§ **What you will do**: Transcribe the lines exactly, beginning with the one that contains "Expand the Mehr label for more categories" and ending with the final line of the records. Do not transcribe pictures.

[Source records — start]

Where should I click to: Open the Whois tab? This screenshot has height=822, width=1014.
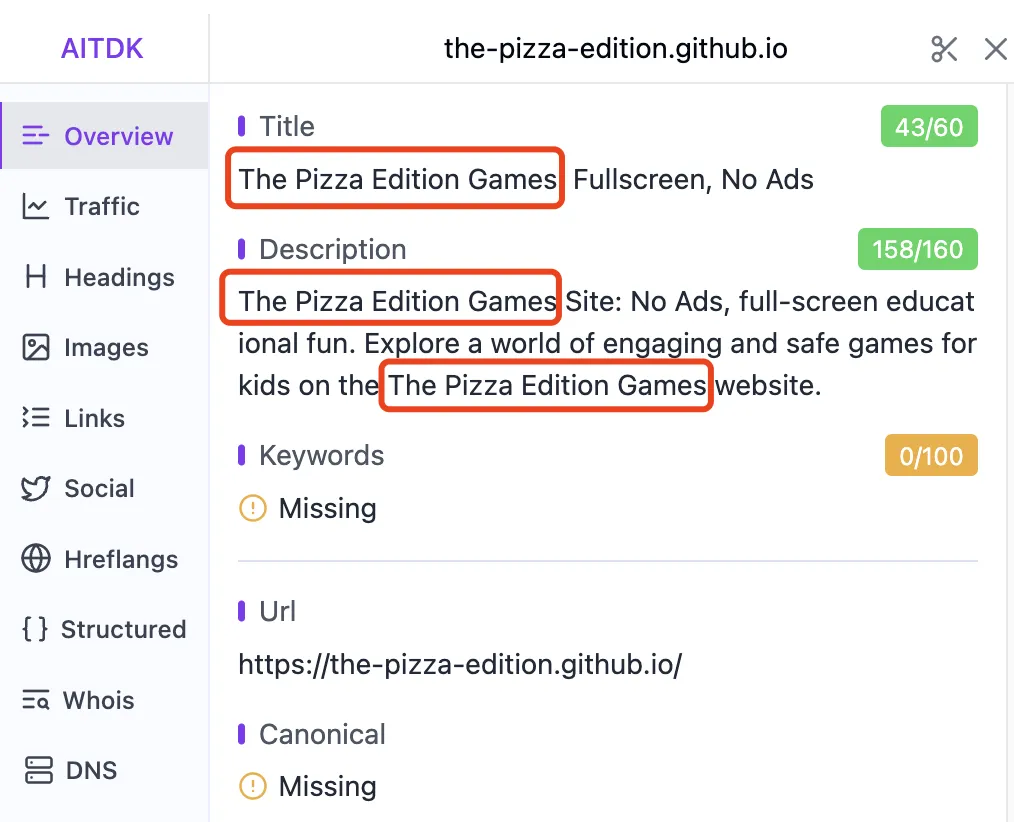(98, 700)

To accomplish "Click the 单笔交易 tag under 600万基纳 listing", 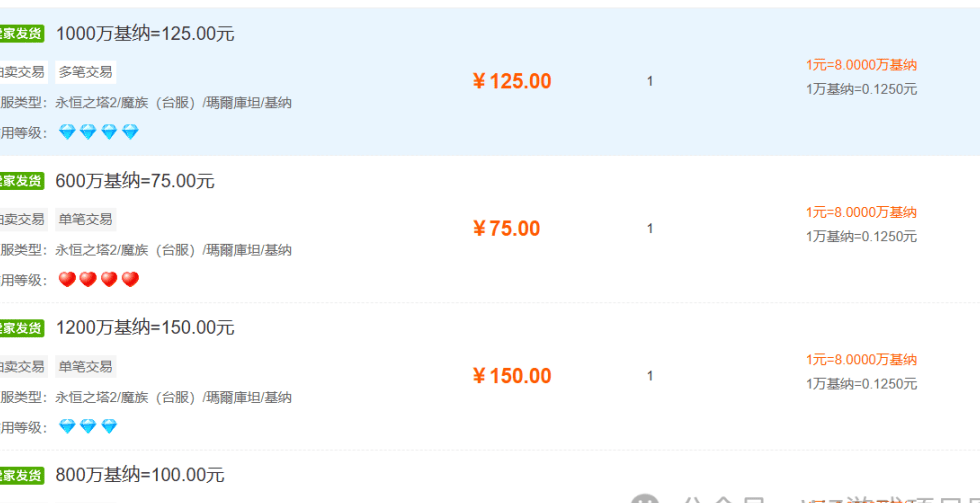I will (x=85, y=219).
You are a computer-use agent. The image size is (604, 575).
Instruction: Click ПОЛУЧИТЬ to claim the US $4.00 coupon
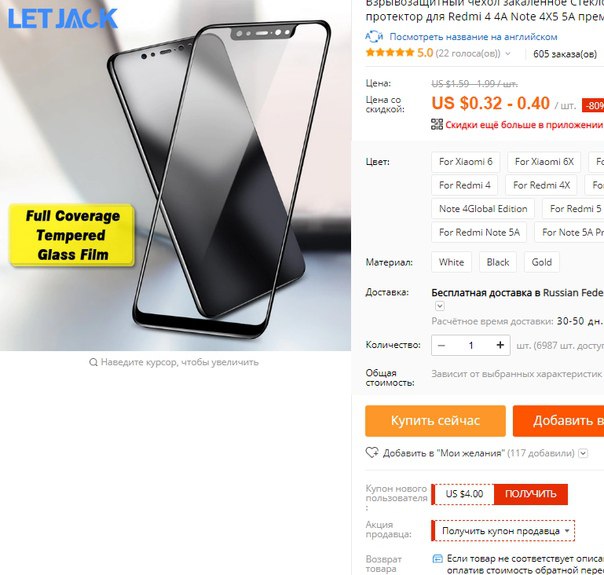pos(530,494)
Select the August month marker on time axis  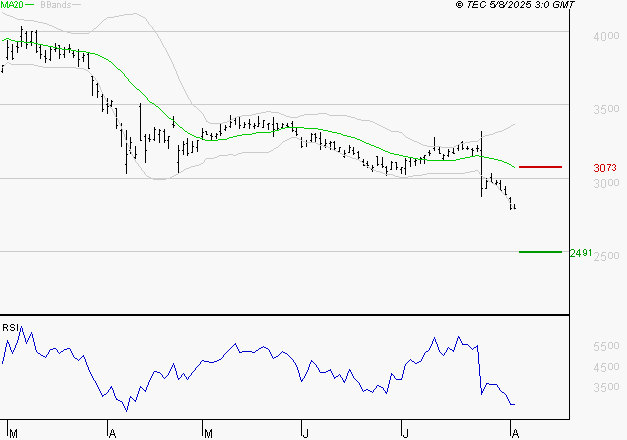point(514,432)
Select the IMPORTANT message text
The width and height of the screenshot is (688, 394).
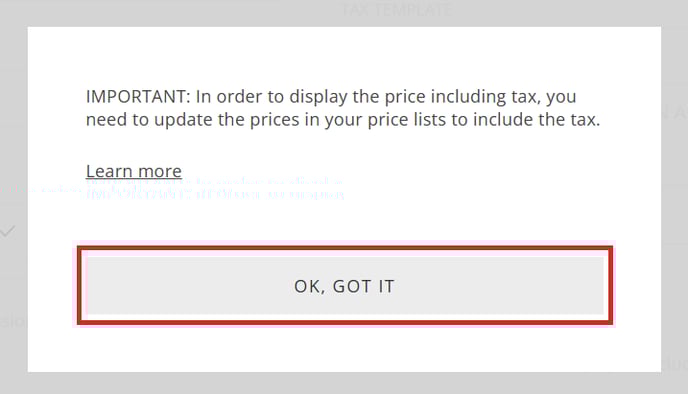(x=343, y=108)
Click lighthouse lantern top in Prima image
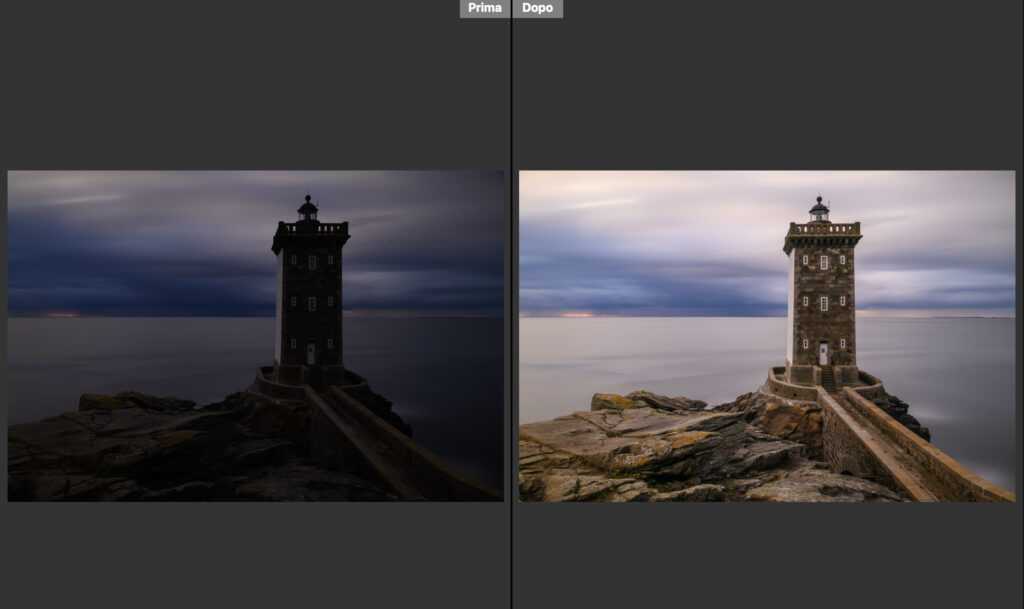 [308, 208]
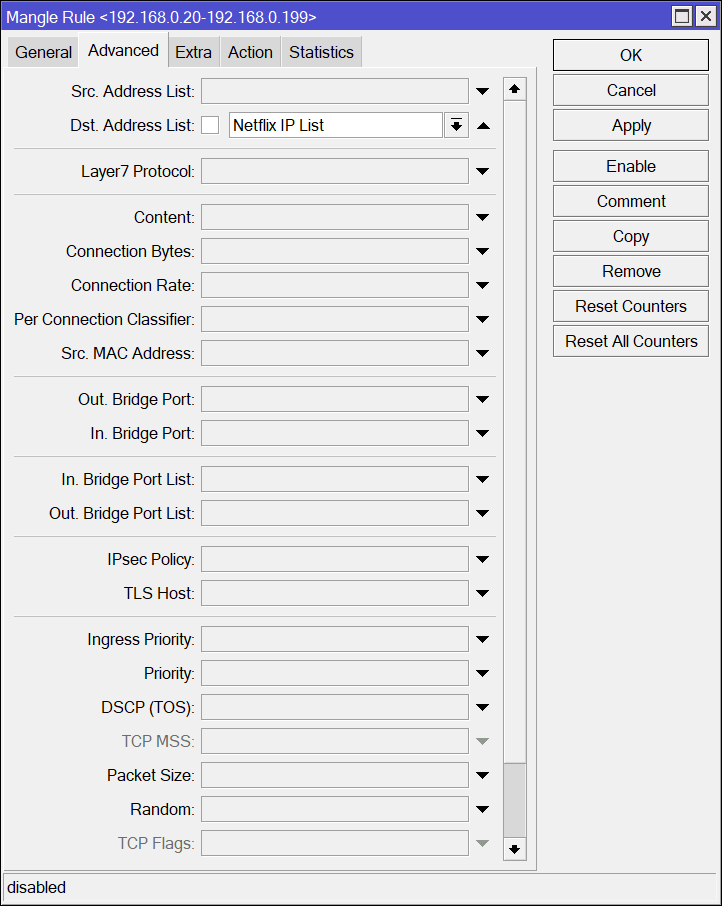This screenshot has width=722, height=906.
Task: Open the Statistics tab
Action: click(x=321, y=52)
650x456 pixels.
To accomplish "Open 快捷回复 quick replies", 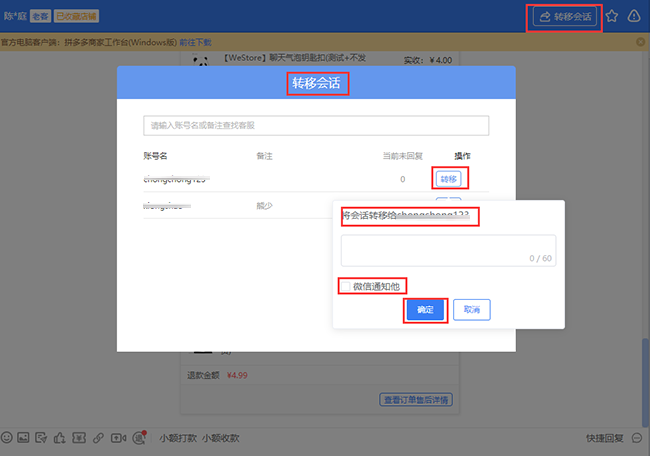I will [x=605, y=438].
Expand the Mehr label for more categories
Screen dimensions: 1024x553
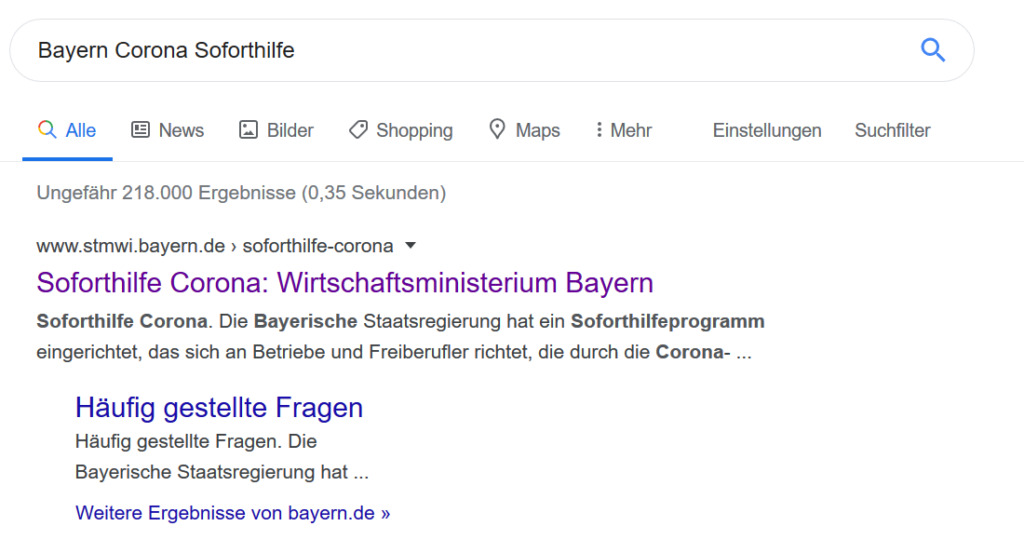tap(631, 130)
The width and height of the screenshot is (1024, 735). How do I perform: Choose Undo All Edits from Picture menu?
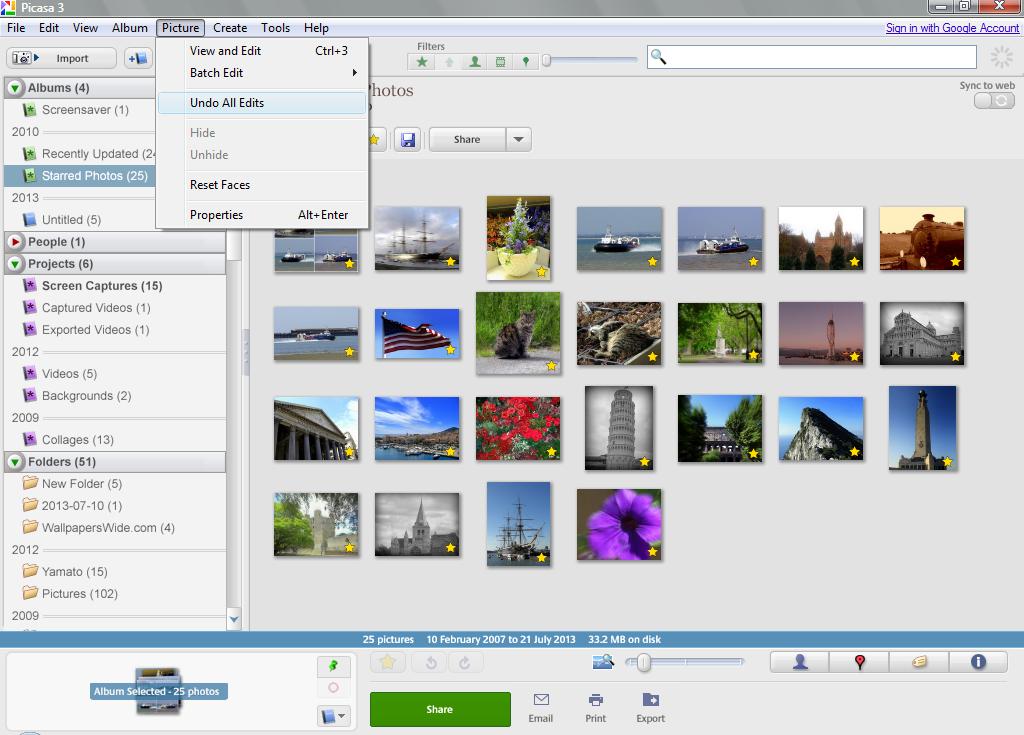coord(227,103)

[Source records — finish]

§ **Your response**:
Expand the Mehr label for more categories
Screen dimensions: 1024x553
tap(631, 130)
The width and height of the screenshot is (1024, 735). How do I perform: Choose Undo All Edits from Picture menu?
coord(227,103)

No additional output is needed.